On November 20, 1996, the DPUC reopened the proceedings to investigate, inter alia, the status of implementation associated with number portability cost allocation recovery methodology ordered in the July 17, 1996 decision. (ROR, Item XII-2.) A number of entities participated in these proceedings, including the plaintiffs and Bell Atlantic NYNEX Mobile, Inc., the plaintiff in the companion appeal in this court. A public hearing was held on December 9, 1996 and concluded on January 9, 1997. A draft decision was filed on March 10, 1997. After written exceptions and oral arguments, on March 25, 1997, the final decision issued on how SNET would recover costs it incurs in providing number portability to other service providers and if the DPUC cost recovery method comports with FCC instructions:

The Department has reopened this proceeding to specifically review and address the recovery of SNET's cost of providing SPLNP as ordered in the July 17, 1996 Decision. The Department concludes that CMRS providers are "relevant carriers" for purposes of this proceeding and, therefore, subject to inclusion in the recommended mechanism for recovery of SNET's SPLNP costs. The Department also concludes it cost recovery mechanism is competitively neutral and consistent with the tests and standards outlined in the FCC Order. Accordingly, the Department reaffirms its July 17, 1996 Decision CT Page 3434 in this docket and shall require all telecommunications carriers (i.e., LECS, CLECS, IXCs and CMRS providers) to be responsible for their proportionate share of SNET's SPLNP costs. Therefore, all CMRS providers will be assessed proportionate shares of the SPLNP development and deployment costs to be incurred by SNET using a cost allocation formula based on a carrier's number of active telephone numbers (or lines) relative to the total number of active telephone numbers (or lines) in SNET's service territory.

(ROR, Item XII-3, pp. 19-20.)

The plaintiffs raise four issues on appeal.

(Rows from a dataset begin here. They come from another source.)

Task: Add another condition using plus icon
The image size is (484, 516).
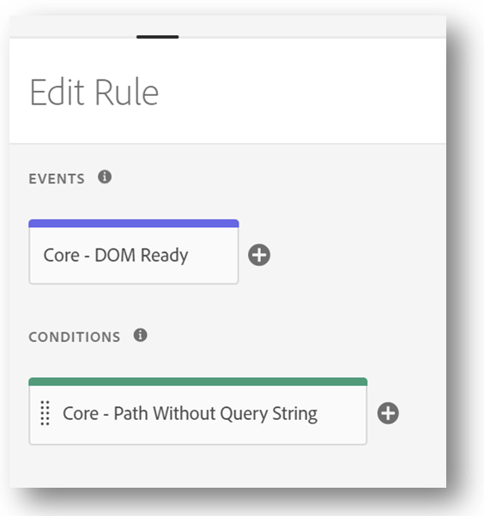Action: pos(388,413)
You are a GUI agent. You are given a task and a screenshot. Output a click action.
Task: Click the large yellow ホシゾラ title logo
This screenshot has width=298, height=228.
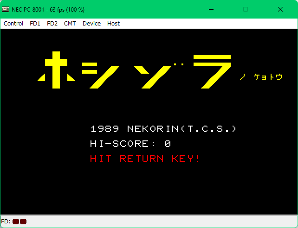coord(135,70)
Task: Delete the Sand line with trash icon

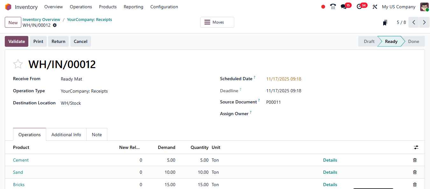Action: click(x=415, y=172)
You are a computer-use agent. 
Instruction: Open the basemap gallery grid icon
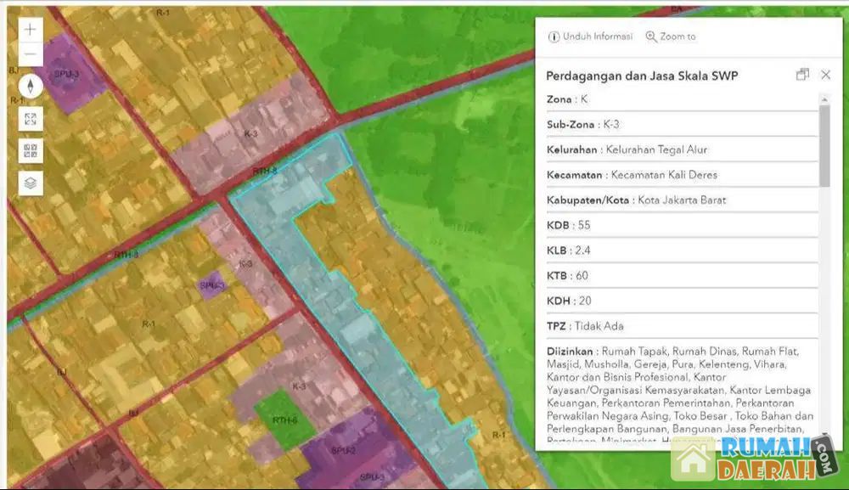point(31,151)
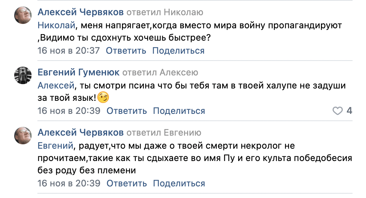Click the 'ответил Алексею' reply reference
366x198 pixels.
click(160, 73)
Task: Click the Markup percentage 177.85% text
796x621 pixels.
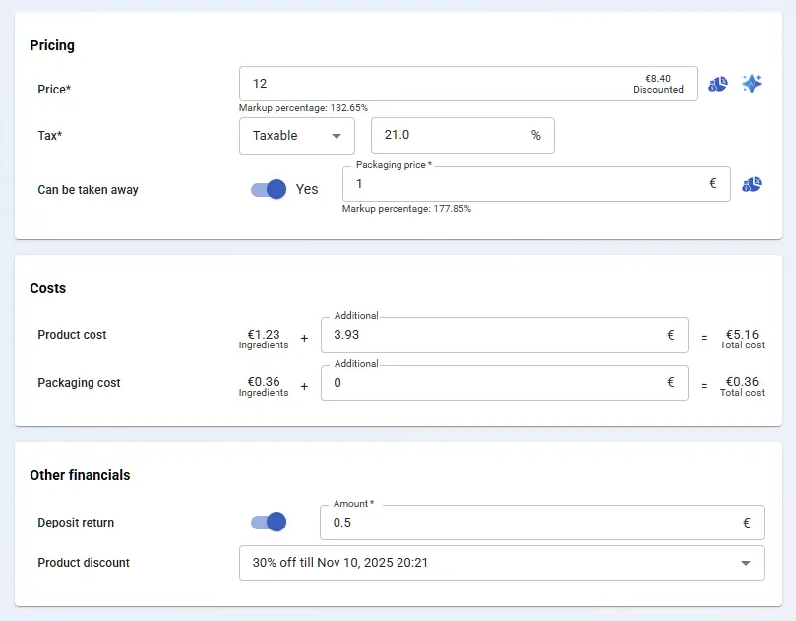Action: [406, 209]
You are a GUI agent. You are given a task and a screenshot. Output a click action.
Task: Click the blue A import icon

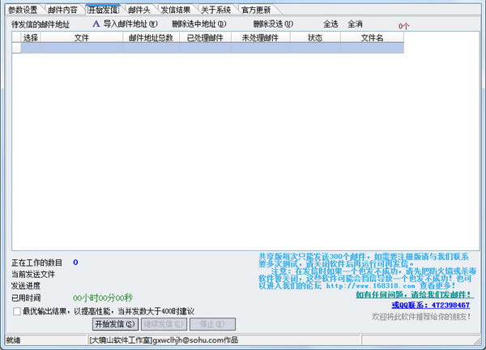[96, 23]
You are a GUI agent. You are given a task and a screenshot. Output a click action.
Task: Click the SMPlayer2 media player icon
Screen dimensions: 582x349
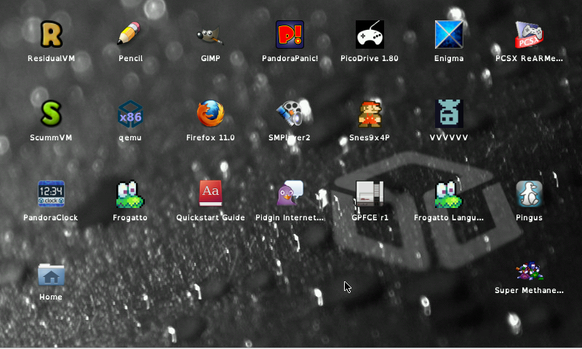(x=290, y=114)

First they argue that the DPUC misconstrued the mandates of the 1996 Telecommunications Act. Second, they argue that the record lacks substantial evidence to support the DPUC's conclusion that the plaintiffs would benefit from number portability and are therefore "relevant carriers." They also claim the record lacks substantial evidence to support the DPUC's conclusion that the cost allocation mechanism it adopted is competitively neutral. Finally, the plaintiffs that are in the nature of an illegal tax. Because the court agrees with the plaintiffs on the second argument, it does not address the remaining arguments.

A basic principle of administrative law is that the scope of the court's review is very limited.

Our Supreme Court has established a firm standard that is appropriately deferential to agency decision making, yet goes beyond a mere judicial `rubber stamping' of an agency's decisions. Connecticut Light Power v. Dept. of Public Utilities Control, 219 Conn. 51, 57 (1991); Woodbury Water Co. v. Public Utilities Commission, 174 Conn. 258, 260 (1978). Courts will not substitute their judgment for that of the agency where substantial evidence exists on the record to support the agency's decision, and where the record reflects that the agency followed appropriate procedures. Samperi v. Inland Wetlands Agency, 226 Conn. 579, 587 (1993); Lieberman v. State Board of Labor Relations, 216 Conn. 253, 262 (1990); Baerst v. State Board of Education, 34 Conn. App. 567, 571, cert. denied, 230 Conn. 915 (1994).

(Internal quotation marks omitted.) Cabasquini v. Commissioner ofSocial Services, 38 Conn. App. 522, 525-26, cert. denied,235 Conn. 906 (1995). General Statutes § 4-183(j) in part provides CT Page 3435

The court shall affirm the decision of the agency unless the court finds that substantial rights of the person appealing have been prejudiced because the administrative findings, inferences, conclusions, or decisions are: (1) In violation of constitutional or statutory provisions; (2) in excess of the statutory authority of the agency; (3) made upon unlawful procedure; (4) affected by other error of law; (5) clearly erroneous in view of the reliable, probative, and substantial evidence on the whole record; or (6) arbitrary or capricious or characterized by abuse of discretion or clearly unwarranted exercise of discretion.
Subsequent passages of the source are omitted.